Even though we can said that cooperation through AFTA-CEPT would lead an increase in trade efficiency and secure a more economical allocation of resources, but we must realize that actually AFTA involves 10 countries with different background of economics, thus it faces problems in securing internal implementation. For example, each member countries are clearer of their own large external seeking than it is about its internal objectives as well as retains the right to establish its own separate protection against imports from the rest of the world. They also have their specific sectors to be protected. Examples are the automobile industry for Malaysia, machinery and electrical appliances sectors in Brunei, chemicals sector in Indonesia, textiles sectors in the Philippines, and vehicles sectors in Thailand. Thus those products are under Temporary Exclusions, ‘the country itself may not ready to include some sensitive products in the CEPT scheme and would like to exclude it on a temporary period’. Within the current framework of AFTA, each nation is acted as individualistic rather than collaborative or complementary with one another. This non-collective planning and strategies among ASEAN members raises the possibilities of a particularly dark scenario trade deflection to take place. With the persistence of this unhealthy trend not only makes ASEAN as a whole might not gain collectively from AFTA, indeed all of them might be worse off.

Conclusion

Actually there are a number of difficulties in evaluating the effects of AFTA. As there are a number of other things happening at the same time as its implementation, it is by no means easy to isolate its effects. For instance, the Asian financial crisis of 1997/98 may have influenced trade flows during the AFTA implementation. Although the agreement came into effect in January 1992, not all tariffs between the original six ASEAN members were removed on that date. Indeed, for most commodities, there was a schedule over a 10 to 15 year period during which tariffs would be phased out. Trade liberalization both under the World Trade Organization and unilaterally by some countries are being undertaken at the same time as AFTA’s implementation, and could have undoubtedly affected trade patterns.

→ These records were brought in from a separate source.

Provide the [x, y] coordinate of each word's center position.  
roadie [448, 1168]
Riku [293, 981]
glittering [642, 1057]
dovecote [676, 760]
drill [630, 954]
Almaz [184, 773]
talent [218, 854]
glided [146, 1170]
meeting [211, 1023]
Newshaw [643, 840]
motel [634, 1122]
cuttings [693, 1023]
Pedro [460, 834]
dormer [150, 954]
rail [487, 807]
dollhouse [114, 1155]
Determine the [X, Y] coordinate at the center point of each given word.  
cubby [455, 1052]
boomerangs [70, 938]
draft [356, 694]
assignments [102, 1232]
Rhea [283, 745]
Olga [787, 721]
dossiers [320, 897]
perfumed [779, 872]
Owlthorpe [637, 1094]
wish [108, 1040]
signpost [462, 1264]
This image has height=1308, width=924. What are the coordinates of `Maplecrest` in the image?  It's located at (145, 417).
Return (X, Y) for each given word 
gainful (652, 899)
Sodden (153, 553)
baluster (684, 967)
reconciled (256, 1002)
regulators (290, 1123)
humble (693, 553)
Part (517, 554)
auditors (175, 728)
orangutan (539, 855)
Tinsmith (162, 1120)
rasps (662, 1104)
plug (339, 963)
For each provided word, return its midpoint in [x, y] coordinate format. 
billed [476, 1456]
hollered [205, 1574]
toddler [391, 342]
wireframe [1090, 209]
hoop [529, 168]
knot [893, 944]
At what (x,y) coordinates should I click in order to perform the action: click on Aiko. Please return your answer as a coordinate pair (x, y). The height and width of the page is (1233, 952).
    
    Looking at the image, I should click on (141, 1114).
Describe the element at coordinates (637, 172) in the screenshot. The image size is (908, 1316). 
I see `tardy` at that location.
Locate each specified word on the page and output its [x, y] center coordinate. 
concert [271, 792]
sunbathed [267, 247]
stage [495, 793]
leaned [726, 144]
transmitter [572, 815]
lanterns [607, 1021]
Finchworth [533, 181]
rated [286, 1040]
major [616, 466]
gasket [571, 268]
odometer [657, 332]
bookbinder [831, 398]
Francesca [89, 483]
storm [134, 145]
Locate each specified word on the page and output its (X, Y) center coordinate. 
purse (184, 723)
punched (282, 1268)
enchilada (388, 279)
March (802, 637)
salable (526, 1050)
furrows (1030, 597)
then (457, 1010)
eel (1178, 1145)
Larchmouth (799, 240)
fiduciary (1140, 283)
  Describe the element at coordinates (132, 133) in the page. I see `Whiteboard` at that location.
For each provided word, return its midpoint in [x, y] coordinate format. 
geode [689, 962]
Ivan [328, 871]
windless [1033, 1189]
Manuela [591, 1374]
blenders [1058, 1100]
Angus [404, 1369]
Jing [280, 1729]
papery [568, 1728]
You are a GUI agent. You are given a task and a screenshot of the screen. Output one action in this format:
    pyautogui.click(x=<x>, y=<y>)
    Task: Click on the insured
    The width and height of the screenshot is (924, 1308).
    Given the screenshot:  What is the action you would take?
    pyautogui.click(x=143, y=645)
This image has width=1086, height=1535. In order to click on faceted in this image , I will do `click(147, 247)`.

However, we still cannot deny where AFTA-CEPT can bring positive as well as negative impacts to ASEAN. Positive impacts of AFTA are increasing intra-regional trade and investment, improve resource allocation within the region, achieve higher income per capita and economic welfare and greater economic resilience for regional economies, facilitates specialization, lower cost inputs, increase opportunities for business to expand market, enhance ASEAN as attractive investment location for regional and international investors, and promote and boost development of the services sector.

On the other hand, AFTA also give disadvantage for some occasions or conditions. Negative impacts of AFTA on ASEAN members are increasing competition for domestic industries for certain products, and decline competitiveness of traditional export industries.

As an overall conclusion, the basic feature of the AFTA is the liberalization of trade in the region, done through the elimination of intra-regional tariff and non-tariff barriers. As well, AFTA also have their specific advantages and disadvantages. The implementation is important because the impact of AFTA will influence the future of ASEAN members.